TASK OBJECTIVE: For the entries that appear below, write out the exact text and omit the pictures.

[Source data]
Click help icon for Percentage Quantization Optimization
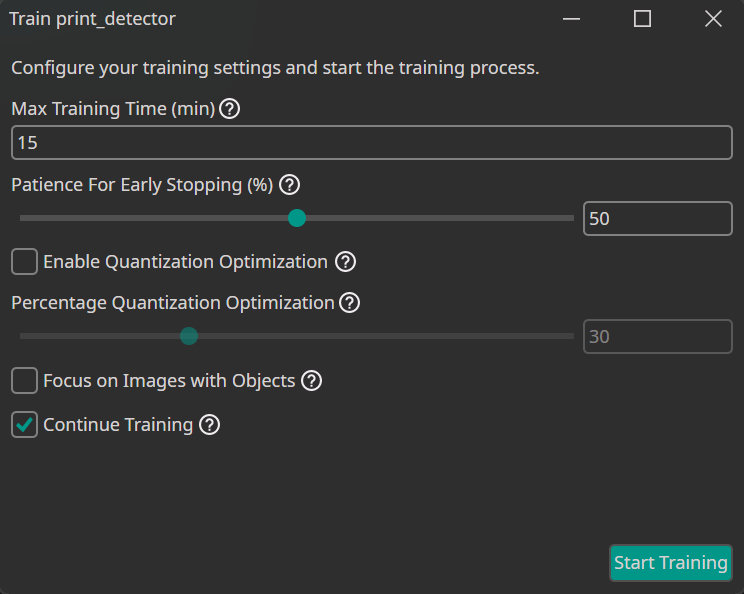The width and height of the screenshot is (744, 594). pos(349,303)
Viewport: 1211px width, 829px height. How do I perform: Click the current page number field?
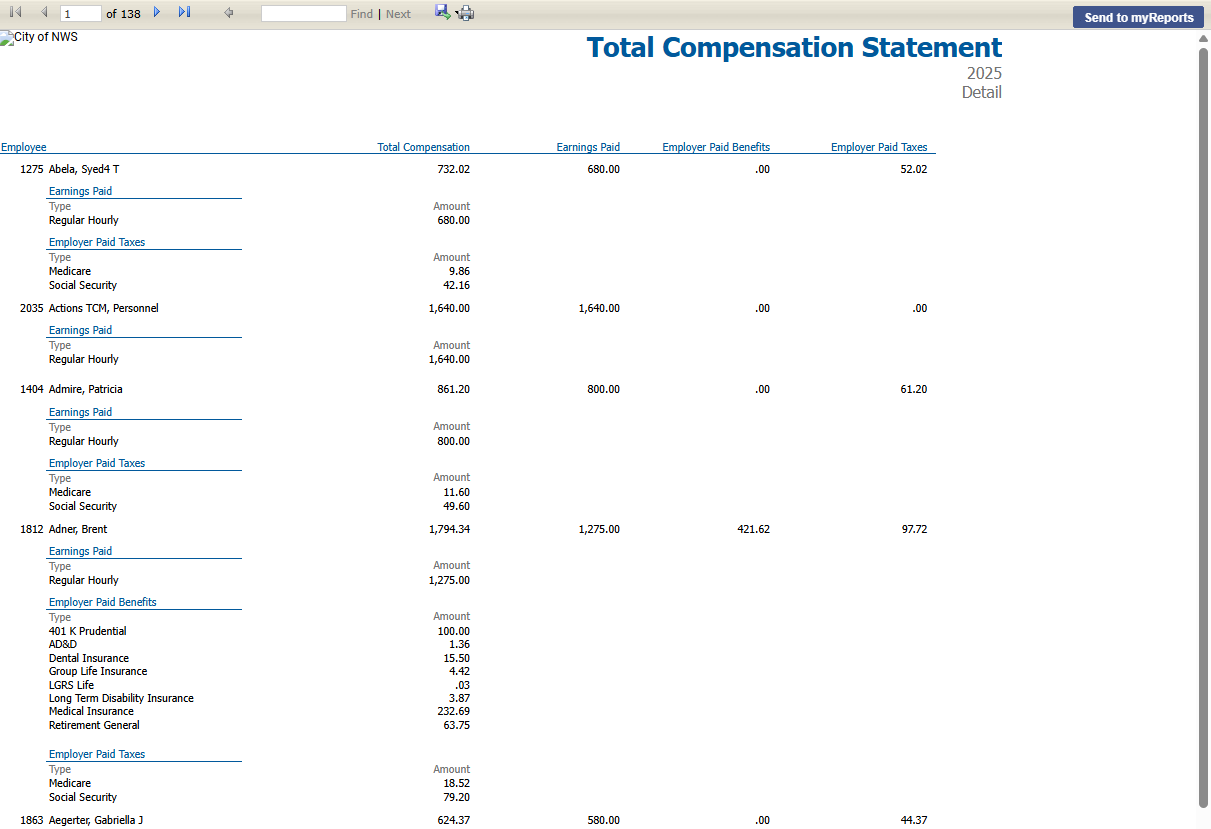pos(80,14)
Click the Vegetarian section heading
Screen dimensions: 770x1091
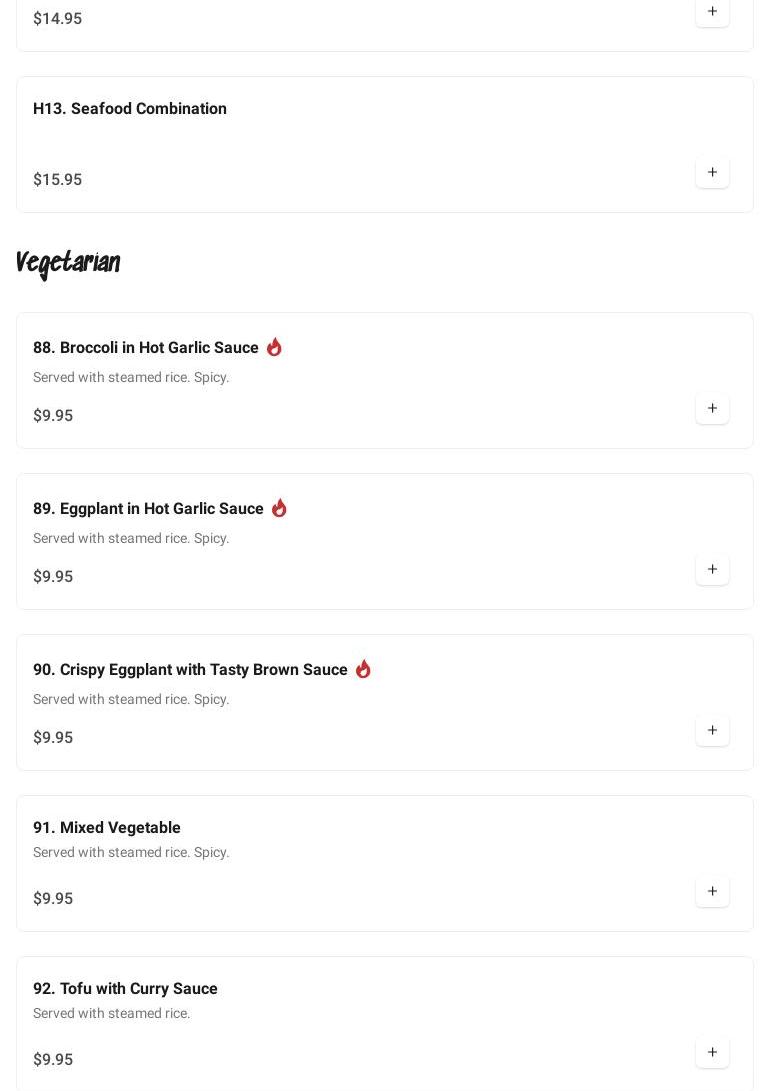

YOUR SOLUTION:
Click help icon for Percentage Quantization Optimization
The width and height of the screenshot is (744, 594). pos(349,303)
Viewport: 1211px width, 829px height. How do I perform: Click the current page number field?
pos(80,14)
Click the Vegetarian section heading
Screen dimensions: 770x1091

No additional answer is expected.